The software realization of that axiom is the causal monad.
The EPP derives the causal monad from a decomposition of causality and shows that the classical methods (Pearl’s structural models, Rubin’s potential outcomes, Granger causality, the conditional average treatment effect, dynamic Bayesian networks) are each the axiom under a restriction. Pearl’s do-operator becomes a single method. Counterfactuals need no abduction step, because the world is held explicitly in the propagating effect.
And yet, written by hand, DeepCausality is hard to use. The monadic composition sits awkwardly in Rust, whose type system forces the receiving type to be separated from the algebra, so the type signatures grow complex. The arity-five monad, with its embedded value, state, context, error, and log, is especially awkward inside closures, precisely because of those embedded values. The original workaround split the causal monad into two type aliases: the propagating effect, which reduces the embedded types to three, and the propagating process, which still holds all five. That eased some of the pain, but it did not remove the underlying complexity.
The friction
The monad’s strength is that one carrier threads five channels at once: the value, the state, the explicit context, the error short-circuit, and the append-only audit log. The cost is that a developer must address all five through a low-level interface. A stage seeds the chain with pure, matches the EffectValue wrapper inside every bind closure, threads state and context by hand, short-circuits the error channel manually, and unwraps the result at the end:
let pipeline = PropagatingEffect::pure(())
.bind(move |_, _, _| stage1(inputs))
.bind(move |s1, _, _| match s1.into_value() {
Some(s) => stage2(s),
None => error_effect("stage 1 produced no value"),
});
match pipeline.value.into_value() {
Some(report) => print(report),
None => eprintln!("failed: {:?}", pipeline.error),
}The causal logic is just three function calls, and yet the API surface makes it needlessly complex, even with the simplified propagating-effect alias that carries only three embedded values.
The friction grew worse the moment a pipeline needed control flow. The monad composes one way: a linear chain of binds. However, it has no loop and no branch of its own. So every time-stepped model (lane keeping, collision avoidance, and so on) reached outside the monad and hand-rolled the loop:
let mut process = model::initial_process();
for _ in 0..N_TICKS {
process = process.bind(model::simulate_step); // advance one tick
// read the value out of process.value, test it, rebind on a correction ...
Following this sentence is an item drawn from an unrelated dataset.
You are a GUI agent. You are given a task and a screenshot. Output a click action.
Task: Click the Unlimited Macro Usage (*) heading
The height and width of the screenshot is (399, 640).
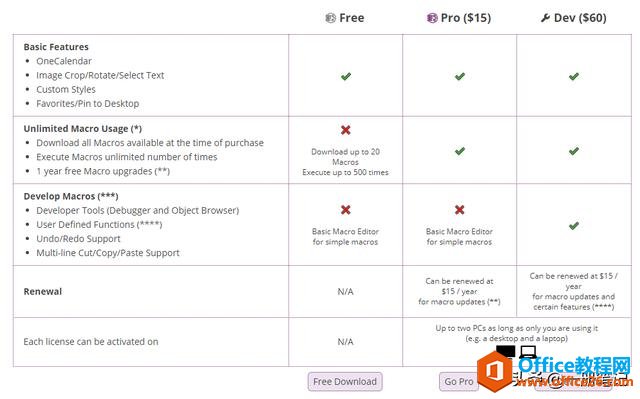point(83,129)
}That loop sits outside the causal algebra of the EPP. The error short-circuit and the log accumulation, automatic inside a bind, become manual again across ticks. The conditional correction at the heart of closed-loop control is a plain if around a let mut rebind. Each property the monad guarantees within a single step is surrendered the moment the step runs in a loop.
The question that produced the Causal Flow Language eventually became:
Can the full expressiveness of the causal monad be reached without its complexity?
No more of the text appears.